Tiered Storage

Tiered storage architecture contains different types of storage, or storage tiers, each with its own performance and availability characteristics. It is your organization data structure which dictates the storage architecture.

Why tiered storage is better:

- Is a cost efficient way of managing your storage.
- Offers a logical division of the data storage.

In its simplest form, the tiered storage architecture will have two tiers:

- Primary storage or first tier storage– Highest performance, fast access, high I/O, more expensive.
- Secondary storage or second tier storage – Lower cost, with emphasis on high capacity instead of performance.

A more complex tiered storage architecture will have more storage tiers, as dictated by the company’s data classification.

Tiered storage and data classification

Before choosing which data goes to which tier, you must classify the data in your environment. You can run in-house scripts to identify files with certain attributes (file type, size, age). Or, if you already have archiving software available, you can use its reporting capabilities to classify your data. Then you can decide how many storage tiers you need, and you can calculate the storage tiers size.

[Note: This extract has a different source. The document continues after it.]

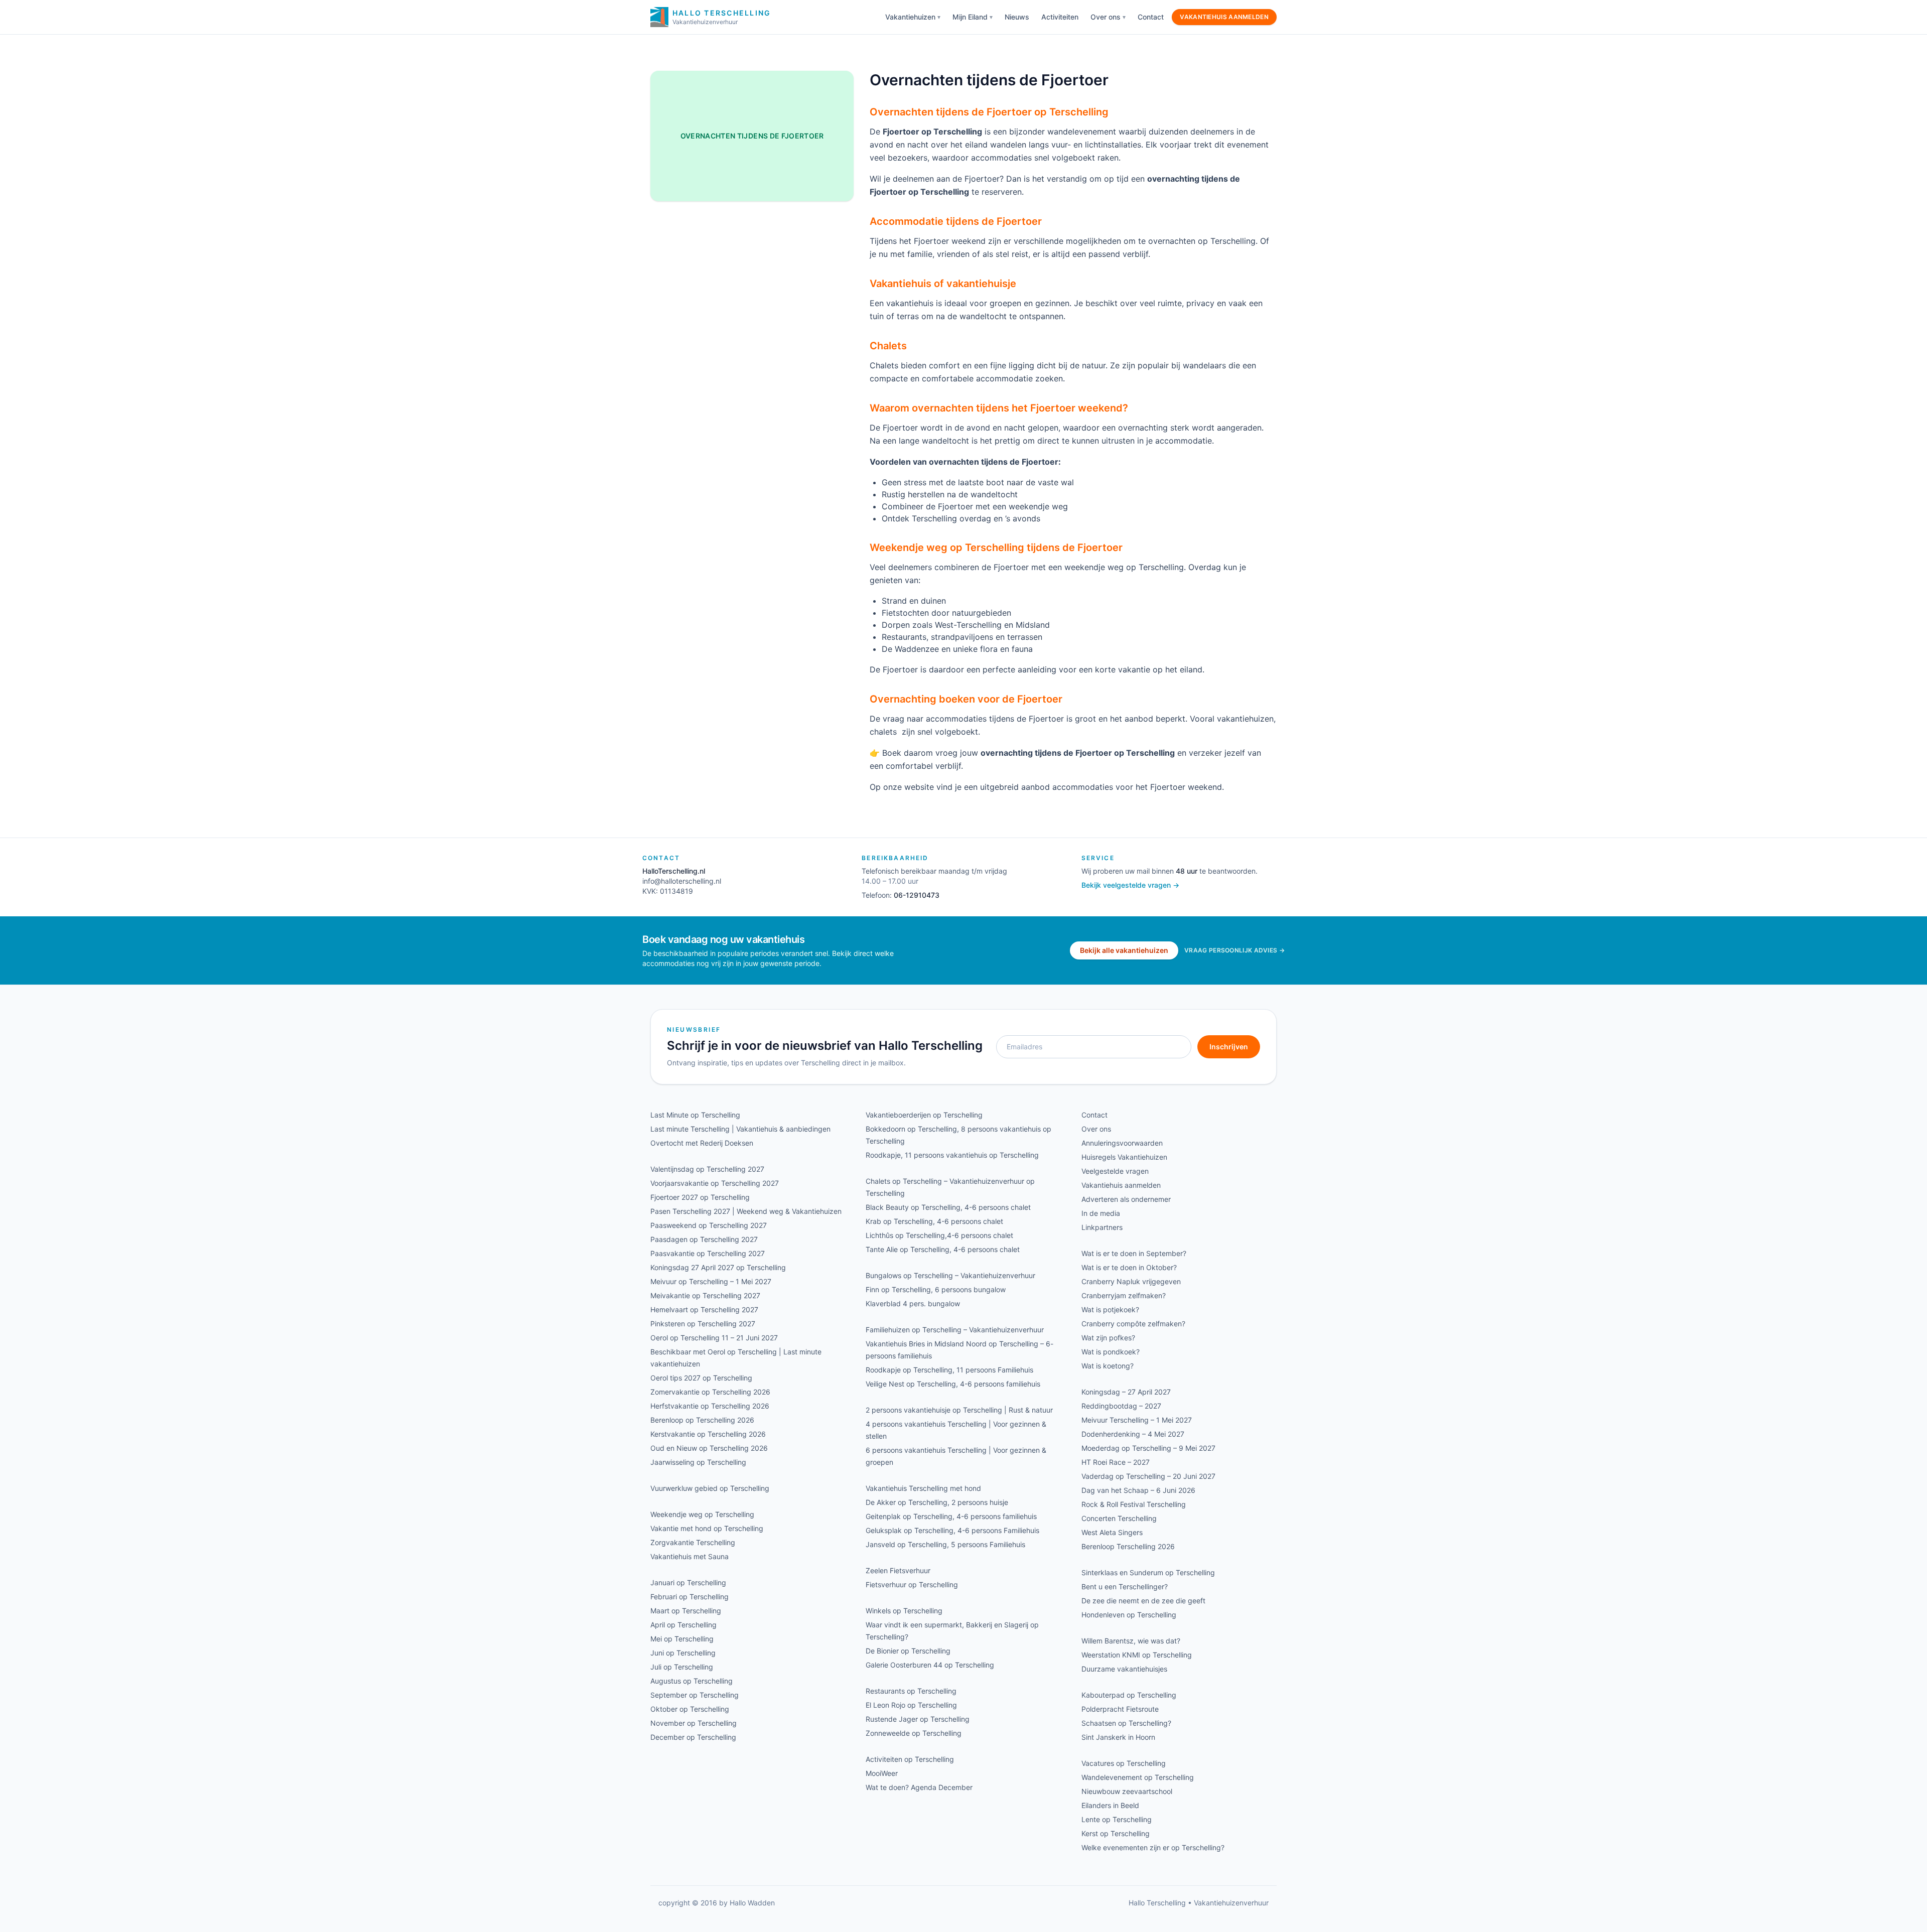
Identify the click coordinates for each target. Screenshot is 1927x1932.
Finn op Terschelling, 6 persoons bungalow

For example, chances are that not too many companies need .mp3, .mp4, .jpg or .mpeg files on their first storage tier. If this is the case, you can define policies to move these types of files to alternate storage even earlier then other file types.

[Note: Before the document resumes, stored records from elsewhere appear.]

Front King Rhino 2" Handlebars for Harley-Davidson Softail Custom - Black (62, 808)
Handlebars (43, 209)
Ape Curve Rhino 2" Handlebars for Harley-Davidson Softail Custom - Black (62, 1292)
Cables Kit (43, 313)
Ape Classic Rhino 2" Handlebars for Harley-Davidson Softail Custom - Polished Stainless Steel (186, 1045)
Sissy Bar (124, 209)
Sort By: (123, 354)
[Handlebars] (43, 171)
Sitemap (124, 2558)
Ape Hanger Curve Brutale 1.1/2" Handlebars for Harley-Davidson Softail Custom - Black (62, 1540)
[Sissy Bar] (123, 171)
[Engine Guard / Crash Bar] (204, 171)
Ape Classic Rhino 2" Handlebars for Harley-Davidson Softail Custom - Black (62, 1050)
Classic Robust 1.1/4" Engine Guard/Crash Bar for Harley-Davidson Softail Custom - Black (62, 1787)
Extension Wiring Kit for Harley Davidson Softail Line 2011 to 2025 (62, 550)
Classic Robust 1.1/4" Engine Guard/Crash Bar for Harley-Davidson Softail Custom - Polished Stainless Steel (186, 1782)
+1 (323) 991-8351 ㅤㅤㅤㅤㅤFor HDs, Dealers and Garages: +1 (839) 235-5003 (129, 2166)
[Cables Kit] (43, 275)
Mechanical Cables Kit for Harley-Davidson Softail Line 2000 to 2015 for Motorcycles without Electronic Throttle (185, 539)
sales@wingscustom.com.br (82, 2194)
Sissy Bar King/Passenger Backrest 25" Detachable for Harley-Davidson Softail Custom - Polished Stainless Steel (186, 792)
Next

More complex policies will use multiple file attributes when deciding to which storage tier the data will go. For example you can combine file age and file type, or file age and file size.

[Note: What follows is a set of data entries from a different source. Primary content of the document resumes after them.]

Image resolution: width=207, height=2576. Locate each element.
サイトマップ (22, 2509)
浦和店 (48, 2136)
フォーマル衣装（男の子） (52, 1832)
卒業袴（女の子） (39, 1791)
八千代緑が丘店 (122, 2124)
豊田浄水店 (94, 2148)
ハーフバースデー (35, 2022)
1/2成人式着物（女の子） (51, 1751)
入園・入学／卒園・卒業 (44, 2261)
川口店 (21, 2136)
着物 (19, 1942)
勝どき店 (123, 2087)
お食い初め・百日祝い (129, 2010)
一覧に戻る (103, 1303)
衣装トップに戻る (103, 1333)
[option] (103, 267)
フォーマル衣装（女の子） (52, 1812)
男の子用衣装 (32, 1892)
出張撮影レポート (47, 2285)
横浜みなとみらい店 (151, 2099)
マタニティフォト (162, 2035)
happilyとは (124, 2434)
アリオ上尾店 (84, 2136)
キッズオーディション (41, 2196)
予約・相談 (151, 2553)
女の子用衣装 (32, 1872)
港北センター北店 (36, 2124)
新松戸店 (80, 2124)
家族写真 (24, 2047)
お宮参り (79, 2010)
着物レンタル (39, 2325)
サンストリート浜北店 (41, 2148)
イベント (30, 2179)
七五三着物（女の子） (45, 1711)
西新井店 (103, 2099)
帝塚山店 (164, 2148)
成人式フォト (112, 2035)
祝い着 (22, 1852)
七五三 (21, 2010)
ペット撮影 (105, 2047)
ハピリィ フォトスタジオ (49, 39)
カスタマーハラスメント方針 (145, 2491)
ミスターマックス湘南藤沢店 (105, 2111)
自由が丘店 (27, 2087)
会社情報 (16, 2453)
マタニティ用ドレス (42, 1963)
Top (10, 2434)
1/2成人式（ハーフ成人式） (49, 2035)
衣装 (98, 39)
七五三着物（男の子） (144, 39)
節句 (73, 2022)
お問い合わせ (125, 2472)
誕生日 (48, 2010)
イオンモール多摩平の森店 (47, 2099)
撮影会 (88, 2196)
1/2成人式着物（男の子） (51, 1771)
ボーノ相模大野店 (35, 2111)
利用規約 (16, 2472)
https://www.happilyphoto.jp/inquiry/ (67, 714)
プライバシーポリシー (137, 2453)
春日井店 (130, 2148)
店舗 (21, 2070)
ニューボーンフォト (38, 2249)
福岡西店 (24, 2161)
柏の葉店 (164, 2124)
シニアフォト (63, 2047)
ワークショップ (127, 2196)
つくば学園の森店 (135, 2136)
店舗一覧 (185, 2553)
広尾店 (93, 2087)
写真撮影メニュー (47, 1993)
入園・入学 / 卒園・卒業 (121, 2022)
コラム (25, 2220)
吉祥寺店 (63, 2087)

The resulting tiered storage architecture may contain the following tiers:

Storage Tier 1 - The “live” data, having the highest level of application and user interaction (data used and modified during the day-by-day activities of the company) should be placed on this tier, the high performance, high availability, high cost tier.

Storage Tier 2 - Less active data can be moved to this lower cost, high capacity storage (SATA disks). How old will be the data stored on Tier 2 depends on the company particular business profile. A safe bet would be data with a “last modified” date between 6 months and 1 year.

Storage Tier 3 - This storage tier will be ideal for data with a “last modified” date between 1 year and 2 years. There is some user resistance when archiving data. The users will perceive this as a change in the way they used to do things, that data looks like being “taken away” from them. In order to move data on Tier 3 smoothly, a safer bet may be to place there data with a “last modified” date older than 2 years.

Tiered storage using file virtualization

If applications and users would use physical mappings to shares, when moving data between storage tiers, the mappings are broken, and everything stops working.

To avoid this problem, the tiered storage must use File Storage Virtualization. The virtualization layer sits between applications and users on one side and the storage on the other side, acting like a proxy. Applications and users are decoupled from the physical files. They are presented with a logical mapping, and their access becomes “logical” instead of physical, the proxy redirecting the requests to the right physical file.

Tiered storage using archiving software

In this case, the archiving software moves the files from Tier 1 (the primary storage) to Tier 2 (the cheaper, high capacity storage). Users are accessing the archived data by means of stubs (shortcuts) which are replacing the original files on Tier 1. In conjunction with the backup software, archived data can be moved further to a third Tier, which can be a tape library. Here, the oldest archived data will be kept for near-line access.

Another solution is a combination of the previous two tiered storage implementations, using archiving software and file storage virtualization. The file virtualization device interacts with the archiving software, which is made aware of the new location of the physical file.